# Try it
When you reach the line with "印南町 (774, 782)" in the listing below, transcribe it and each line after it up to and including the line with "Cryptic Nature (1172, 116)", exactly and with nothing else.

Start of Entries supplied

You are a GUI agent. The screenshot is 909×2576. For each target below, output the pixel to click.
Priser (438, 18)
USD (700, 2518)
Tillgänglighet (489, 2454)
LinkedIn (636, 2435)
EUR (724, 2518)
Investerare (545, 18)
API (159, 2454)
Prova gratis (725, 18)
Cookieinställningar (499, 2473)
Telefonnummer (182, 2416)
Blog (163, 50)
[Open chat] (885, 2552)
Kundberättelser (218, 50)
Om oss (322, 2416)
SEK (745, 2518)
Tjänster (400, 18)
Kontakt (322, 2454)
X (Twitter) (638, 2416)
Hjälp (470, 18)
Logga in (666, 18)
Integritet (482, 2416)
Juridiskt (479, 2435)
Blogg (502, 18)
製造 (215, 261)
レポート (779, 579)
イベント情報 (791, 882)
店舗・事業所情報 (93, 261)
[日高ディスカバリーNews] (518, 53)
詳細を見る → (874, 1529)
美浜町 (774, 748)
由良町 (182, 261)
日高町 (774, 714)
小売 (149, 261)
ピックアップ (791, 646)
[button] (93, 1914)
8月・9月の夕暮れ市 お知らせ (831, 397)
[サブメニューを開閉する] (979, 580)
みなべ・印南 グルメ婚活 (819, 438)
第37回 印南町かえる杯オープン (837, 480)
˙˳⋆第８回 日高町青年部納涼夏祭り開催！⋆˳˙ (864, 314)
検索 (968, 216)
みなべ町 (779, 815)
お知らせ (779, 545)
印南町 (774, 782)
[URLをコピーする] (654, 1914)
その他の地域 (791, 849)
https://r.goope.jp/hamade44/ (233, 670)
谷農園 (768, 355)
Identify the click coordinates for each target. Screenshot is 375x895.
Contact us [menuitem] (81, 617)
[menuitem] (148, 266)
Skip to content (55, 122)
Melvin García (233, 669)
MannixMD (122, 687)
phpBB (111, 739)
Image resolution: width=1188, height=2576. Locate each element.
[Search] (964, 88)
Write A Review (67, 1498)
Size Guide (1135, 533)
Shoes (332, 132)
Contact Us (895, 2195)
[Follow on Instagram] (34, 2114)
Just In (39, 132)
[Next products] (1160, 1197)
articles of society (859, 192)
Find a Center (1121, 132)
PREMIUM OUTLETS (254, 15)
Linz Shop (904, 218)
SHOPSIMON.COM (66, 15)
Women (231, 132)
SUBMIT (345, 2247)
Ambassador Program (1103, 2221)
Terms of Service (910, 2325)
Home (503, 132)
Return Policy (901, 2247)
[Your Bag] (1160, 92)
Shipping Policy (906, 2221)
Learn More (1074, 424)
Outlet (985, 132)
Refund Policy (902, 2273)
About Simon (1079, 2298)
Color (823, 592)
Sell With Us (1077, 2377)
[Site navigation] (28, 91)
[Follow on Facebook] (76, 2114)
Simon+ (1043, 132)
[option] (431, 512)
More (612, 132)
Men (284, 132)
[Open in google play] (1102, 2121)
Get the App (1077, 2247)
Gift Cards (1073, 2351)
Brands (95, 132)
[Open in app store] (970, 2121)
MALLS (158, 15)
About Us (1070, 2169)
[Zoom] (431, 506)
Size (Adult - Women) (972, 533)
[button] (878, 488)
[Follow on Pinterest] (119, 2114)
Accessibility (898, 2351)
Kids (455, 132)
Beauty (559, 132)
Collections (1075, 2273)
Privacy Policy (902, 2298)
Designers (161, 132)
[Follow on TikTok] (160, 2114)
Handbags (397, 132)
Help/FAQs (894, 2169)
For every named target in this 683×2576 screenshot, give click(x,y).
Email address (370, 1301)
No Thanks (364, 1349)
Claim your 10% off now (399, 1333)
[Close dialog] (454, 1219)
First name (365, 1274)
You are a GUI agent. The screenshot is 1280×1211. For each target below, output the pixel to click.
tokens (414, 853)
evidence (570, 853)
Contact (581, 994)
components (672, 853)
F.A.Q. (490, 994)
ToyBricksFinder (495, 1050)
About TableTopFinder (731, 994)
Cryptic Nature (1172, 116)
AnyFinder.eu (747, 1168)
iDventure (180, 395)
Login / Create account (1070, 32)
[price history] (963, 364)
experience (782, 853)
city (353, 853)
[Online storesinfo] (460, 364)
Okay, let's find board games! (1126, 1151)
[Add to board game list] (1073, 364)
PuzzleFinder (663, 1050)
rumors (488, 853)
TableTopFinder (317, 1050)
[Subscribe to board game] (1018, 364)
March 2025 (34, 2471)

End of Entries supplied

# Task output
印南町 (774, 782)
[URLをコピーする] (654, 1914)
その他の地域 (791, 849)
https://r.goope.jp/hamade44/ (233, 670)
谷農園 (768, 355)
Identify the click coordinates for each target. Screenshot is 375x895.
Contact us [menuitem] (81, 617)
[menuitem] (148, 266)
Skip to content (55, 122)
Melvin García (233, 669)
MannixMD (122, 687)
phpBB (111, 739)
Image resolution: width=1188, height=2576. Locate each element.
[Search] (964, 88)
Write A Review (67, 1498)
Size Guide (1135, 533)
Shoes (332, 132)
Contact Us (895, 2195)
[Follow on Instagram] (34, 2114)
Just In (39, 132)
[Next products] (1160, 1197)
articles of society (859, 192)
Find a Center (1121, 132)
PREMIUM OUTLETS (254, 15)
Linz Shop (904, 218)
SHOPSIMON.COM (66, 15)
Women (231, 132)
SUBMIT (345, 2247)
Ambassador Program (1103, 2221)
Terms of Service (910, 2325)
Home (503, 132)
Return Policy (901, 2247)
[Your Bag] (1160, 92)
Shipping Policy (906, 2221)
Learn More (1074, 424)
Outlet (985, 132)
Refund Policy (902, 2273)
About Simon (1079, 2298)
Color (823, 592)
Sell With Us (1077, 2377)
[Site navigation] (28, 91)
[Follow on Facebook] (76, 2114)
Simon+ (1043, 132)
[option] (431, 512)
More (612, 132)
Men (284, 132)
[Open in google play] (1102, 2121)
Get the App (1077, 2247)
Gift Cards (1073, 2351)
Brands (95, 132)
[Open in app store] (970, 2121)
MALLS (158, 15)
About Us (1070, 2169)
[Zoom] (431, 506)
Size (Adult - Women) (972, 533)
[button] (878, 488)
[Follow on Pinterest] (119, 2114)
Accessibility (898, 2351)
Kids (455, 132)
Beauty (559, 132)
Collections (1075, 2273)
Privacy Policy (902, 2298)
Designers (161, 132)
[Follow on TikTok] (160, 2114)
Handbags (397, 132)
Help/FAQs (894, 2169)
For every named target in this 683×2576 screenshot, give click(x,y).
Email address (370, 1301)
No Thanks (364, 1349)
Claim your 10% off now (399, 1333)
[Close dialog] (454, 1219)
First name (365, 1274)
You are a GUI agent. The screenshot is 1280×1211. For each target below, output the pixel to click.
tokens (414, 853)
evidence (570, 853)
Contact (581, 994)
components (672, 853)
F.A.Q. (490, 994)
ToyBricksFinder (495, 1050)
About TableTopFinder (731, 994)
Cryptic Nature (1172, 116)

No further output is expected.